A Lower Bound on Comparison Based Sorting
- We have seen three $O(n \log_2 n)$ sorts, so should we look for better.
- Perhaps, but that is for you to determine in homework 5.
- But should we expect asymptotically better?
- The following assumes:
- We are sorting a list of unique numbers.
- This is not unreasonable.
- And it just makes the following argument easier.
- A sort derives all information using a comparison operator.
- Given the first assumption == and != are out.

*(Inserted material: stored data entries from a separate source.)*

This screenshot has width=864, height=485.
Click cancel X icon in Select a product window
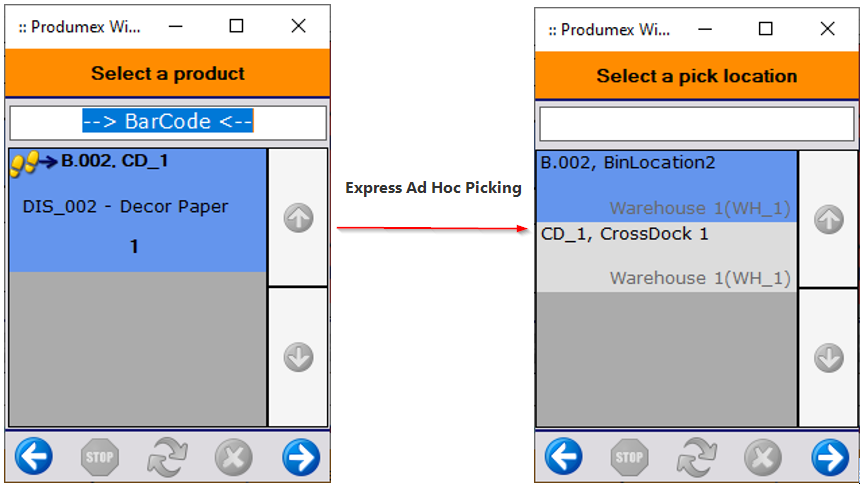233,457
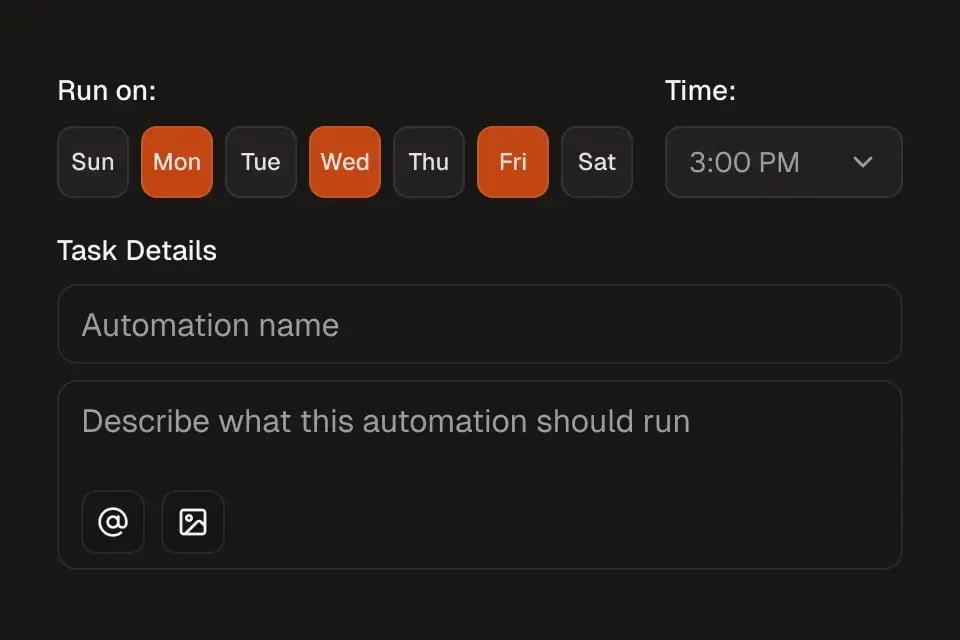Enable Thursday for the automation
Image resolution: width=960 pixels, height=640 pixels.
(429, 162)
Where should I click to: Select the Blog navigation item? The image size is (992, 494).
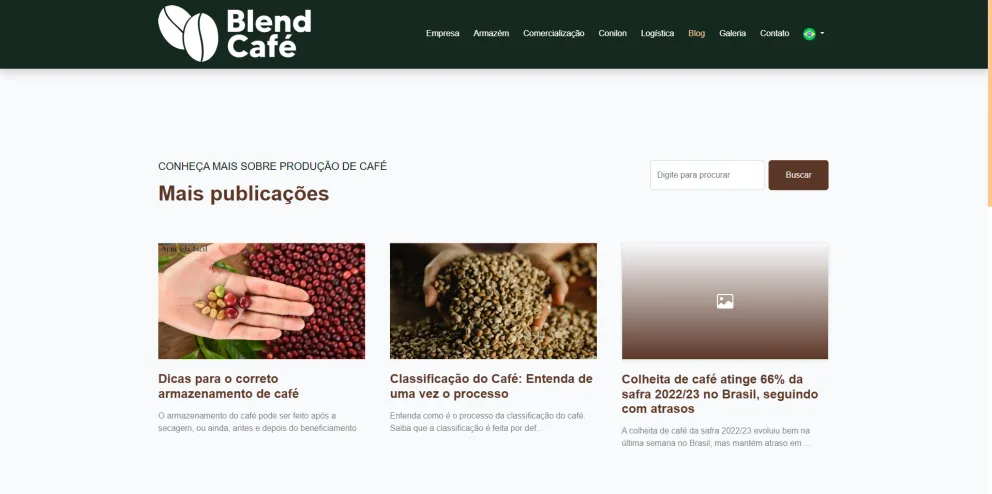(697, 34)
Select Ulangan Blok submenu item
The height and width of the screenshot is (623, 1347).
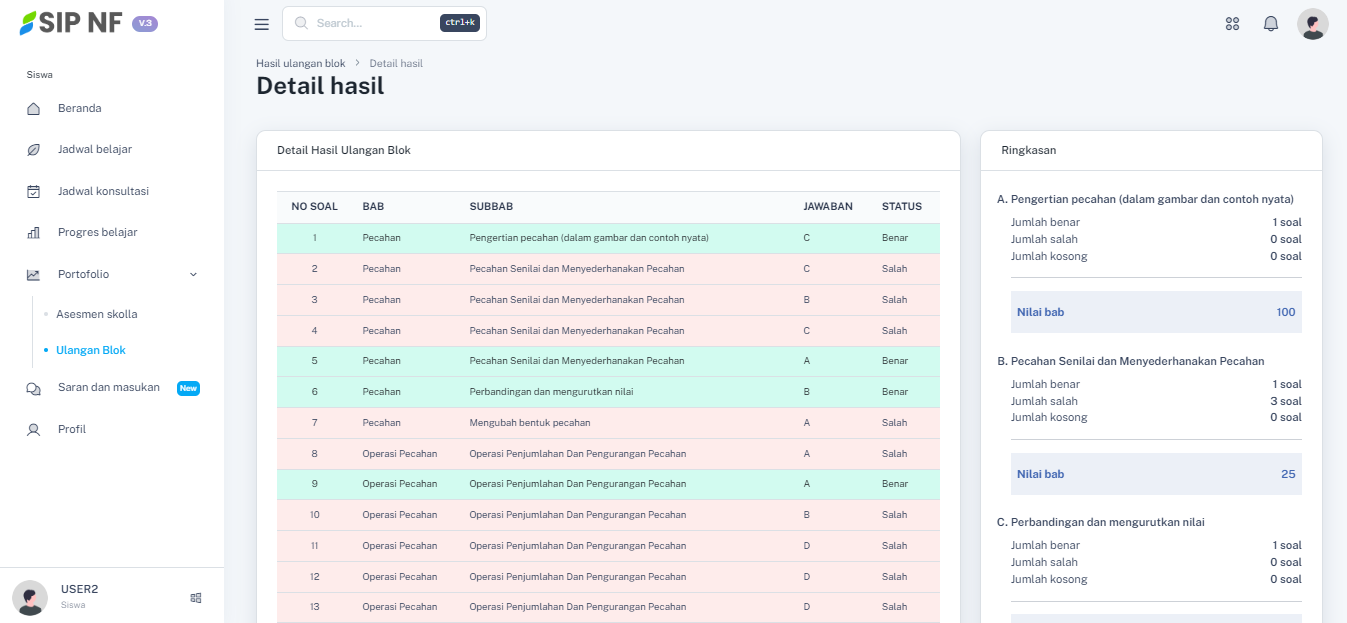coord(90,351)
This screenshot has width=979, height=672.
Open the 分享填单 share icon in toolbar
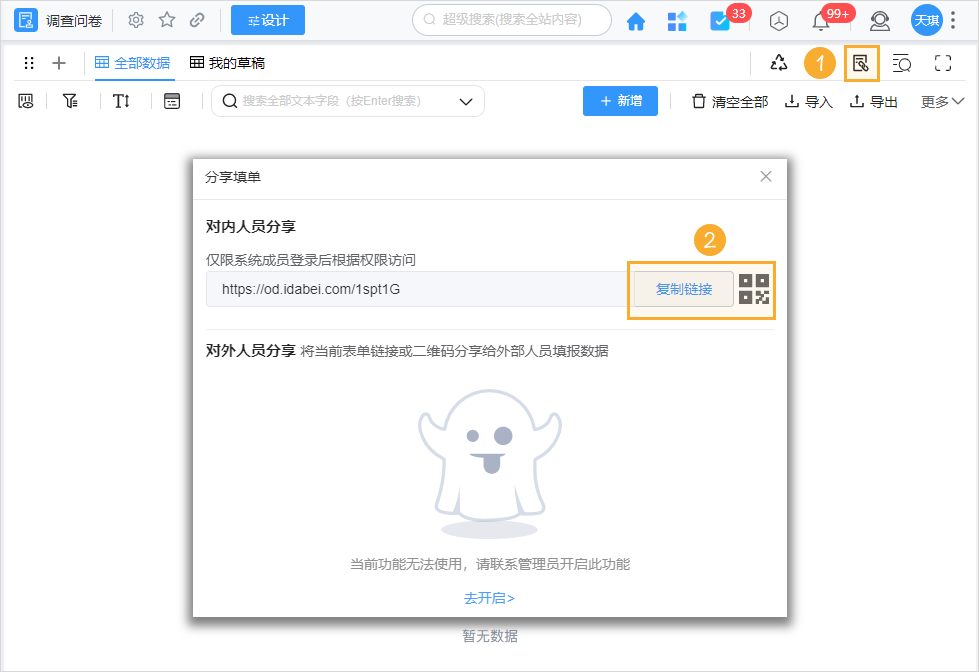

- In some sense >, >=, <, and <= are all the same.
- Each gives one piece of information.
- Sorting, in some real sense is finding the correct permutation of the input.
- For n items, there are $n!$ possible permutations.
- We need to model the decision to go from the input to the correct permutation.
- A decision tree lets us represent the work the sorting algorithm does
- Each internal node represents a comparison.
-
- Each leaf node represents one permutation of the input.
- As stated above, there will be at least $n!$ of these.
-
- A path from the root to a leaf represents the comparisons that need to be made to "sort" the data.
- Remember
- At level h, there are at most $2^h$ nodes in a binary tree.
- At level 0 there are $2^0$ = 1 node.
- At level 1 there are $2^2$ = 2 nodes.
- Then a tree with $2^h$ leaves must have high h.
- So the best decision tree we can build with $n!$ leaves must satisfy
$n! \le 2^h$
- or $h \ge \log_2 n!$
- A great Scotsman, James Sterling, provided a reasonably accurate approximation for $n!$, Sterling's approximation
- $n! \approx e^{-n}n^n\sqrt{2\pi n}$
- So $h \ge \log_2{(e^{-n}n^n\sqrt{2\pi n})}$
- Remember $\log(ab) = \log a + \log b$
- So $h \ge \log_2{e^{-n}} + \log_2{n^n} + \log_2{\sqrt{2\pi n}}$
- $h \ge -n\log_2{e} + n\log_2{n} + \frac{1}{2}\log_2{2\pi n}$
- Which means $h \in \Omega (n \log_2 n)$